The results presented in this paper suggest that the bactericidal action attributed to negative air ions by previous researchers may have been overestimated. With the exception of Mycobacterium parafortuitum, the principal cause of cell death amongst the bacteria studied was exposure to ozone, with electroporation playing a secondary role. However in the case of Mycobacterium parafortuitum, electroporation resulting from exposure to the electric field appears to have been the principle cause of cell inactivation. Further work is needed to determine whether this a feature common to all Mycobacterium species or indeed other bacteria with a similar cell wall structure such as Nocardia spp.

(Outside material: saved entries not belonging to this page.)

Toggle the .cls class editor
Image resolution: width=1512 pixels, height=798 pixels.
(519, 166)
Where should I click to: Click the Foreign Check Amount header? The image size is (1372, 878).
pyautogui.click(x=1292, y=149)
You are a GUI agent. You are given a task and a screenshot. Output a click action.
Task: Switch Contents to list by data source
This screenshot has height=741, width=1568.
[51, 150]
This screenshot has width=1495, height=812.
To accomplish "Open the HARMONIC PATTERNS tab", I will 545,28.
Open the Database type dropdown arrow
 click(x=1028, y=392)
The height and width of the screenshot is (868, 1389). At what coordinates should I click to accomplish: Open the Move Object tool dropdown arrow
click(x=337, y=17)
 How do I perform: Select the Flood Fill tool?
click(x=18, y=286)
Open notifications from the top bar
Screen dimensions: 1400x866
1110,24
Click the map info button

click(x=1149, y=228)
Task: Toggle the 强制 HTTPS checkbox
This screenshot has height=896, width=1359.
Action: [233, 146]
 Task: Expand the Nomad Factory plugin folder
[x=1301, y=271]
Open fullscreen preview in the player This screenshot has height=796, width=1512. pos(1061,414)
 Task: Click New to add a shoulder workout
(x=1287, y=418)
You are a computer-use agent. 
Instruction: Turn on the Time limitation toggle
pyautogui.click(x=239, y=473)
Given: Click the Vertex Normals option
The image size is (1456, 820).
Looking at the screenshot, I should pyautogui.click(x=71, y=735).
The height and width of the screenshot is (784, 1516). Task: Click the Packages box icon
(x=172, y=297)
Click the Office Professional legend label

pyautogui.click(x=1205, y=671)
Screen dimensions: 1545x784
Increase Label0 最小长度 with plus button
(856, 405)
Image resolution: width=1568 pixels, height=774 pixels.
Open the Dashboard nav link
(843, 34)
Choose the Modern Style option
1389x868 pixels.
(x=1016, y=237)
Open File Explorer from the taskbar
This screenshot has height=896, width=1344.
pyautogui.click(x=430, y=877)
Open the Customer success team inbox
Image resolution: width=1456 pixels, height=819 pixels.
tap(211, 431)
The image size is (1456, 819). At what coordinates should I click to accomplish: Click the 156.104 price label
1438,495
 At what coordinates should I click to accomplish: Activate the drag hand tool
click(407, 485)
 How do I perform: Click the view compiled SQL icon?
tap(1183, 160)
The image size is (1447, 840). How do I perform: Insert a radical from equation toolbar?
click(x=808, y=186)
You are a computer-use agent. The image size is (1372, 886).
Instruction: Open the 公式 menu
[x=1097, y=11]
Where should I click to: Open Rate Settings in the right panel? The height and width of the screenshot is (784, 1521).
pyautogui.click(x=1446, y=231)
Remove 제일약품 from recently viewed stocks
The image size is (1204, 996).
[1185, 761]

The bacterial strains used in the study were stored at -20°C prior to use and were then used to aseptically inoculate 100 ml of tryptone soya broth (TSB). The TSB was incubated in a shaking incubator for 24 hours at 37°C (48 hours in the case of M. parafortuitum). The concentration of each culture was determined by serial dilution followed by inoculation of 0.1 ml onto tryptone soya agar plates. Following incubation at 37°C for 24 or 48 hours the number of colonies was counted and the concentration of bacteria in the original culture was determined. Based on this information appropriate dilutions of the cultures were carried out to give a concentration of approximately 3000 cfu/ml. Sterile tryptone soya agar (TSA) plates were subsequently inoculated with 0.1 ml of this dilution, which was spread evenly over the surface of the media with a sterile spreader, to yield approximately 300 colonies per plate. The plates were then allowed to dry at room temperature before being used in the ion exposure experiments. For each exposure period five identical replicate plates were prepared.

Following ion exposure the agar plates were incubated at 37°C for a period of 24 or 48 hours after which time the number of colonies on each plate was counted. Control plates were treated in an identical manner with the exception of exposure to the ion source.